Le livre de Matthieu Pigasse, Révolutions, commence ainsi :
"Je continue à croire que ce monde n'a pas de sens supérieur. Mais je sais que quelque chose en lui a du sens, et c'est l'homme, parce qu'il est le seul être à exiger d'en avoir."
Albert Camus, l'homme révolté.
J'ai lu ce livre à sa sortie en mars 2012, et je vous livre quelques notes de lectures :
Les dominés d'hier sont devenus les dominants d'aujourd'hui. L'occident cède le contrôle financier du monde aux pays émergents. Les vieux pays immergés avec leurs économies sous l'eau et irrésistiblement tirées vers le fond par le poids écrasant de leurs dettes gigantesques.

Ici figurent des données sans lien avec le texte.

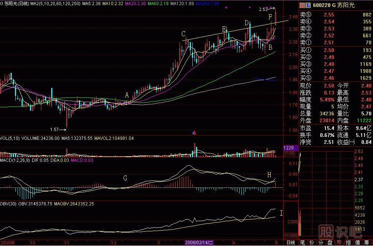Click the 日线 daily period label
This screenshot has height=246, width=373.
[290, 243]
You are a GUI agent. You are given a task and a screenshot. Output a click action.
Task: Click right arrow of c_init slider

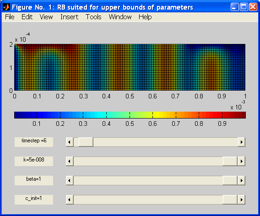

L’Europe est sans croissance, sans espoir, sans projet, sans institutions adaptées, sans dirigeants politiques à la hauteur des enjeux.
Une Europe qui ne peut fournir à sa jeunesse qu'un avenir sinistre et terrifiant des trois "té" : inégalité, précarité, pauvreté.

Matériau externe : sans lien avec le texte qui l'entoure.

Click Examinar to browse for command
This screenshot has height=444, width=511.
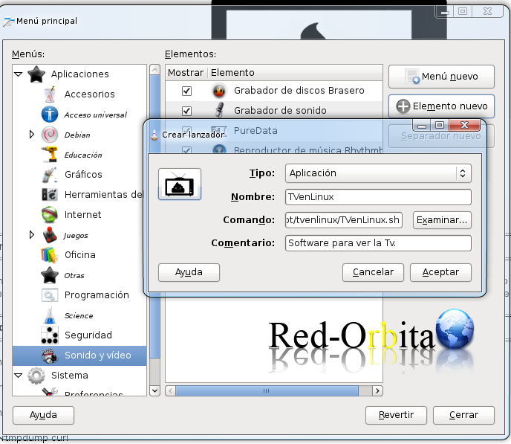442,220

Un système ou le déclassement social devient la norme, ou les pauvres deviennent chaque jour plus pauvre et les riches plus riches où les prix des logements chasse les classes moyennes des centres villes ou les salaires stagnent et où les diplômes ne servent plus à rien. Un système dont le seul objectif est d'augmenter les privilèges de ceux qui en ont déjà trop.

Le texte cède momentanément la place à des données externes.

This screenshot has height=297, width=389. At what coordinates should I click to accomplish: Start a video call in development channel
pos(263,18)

En Europe, le temps est venu de renverser les valeurs, de casser les corporatismes et les conservatismes, de promouvoir le risque face à la rente, le salaire face aux dividendes, l'argent du talent face à la fortune familiale, la mobilité sociale, face à l'immobilisme, le dynamisme de la jeunesse face au vieillissement de la population. Faire cette révolution est le seul moyen de sortir l'Europe de cette dépression, redonner à chacun le pouvoir de changer sa vie.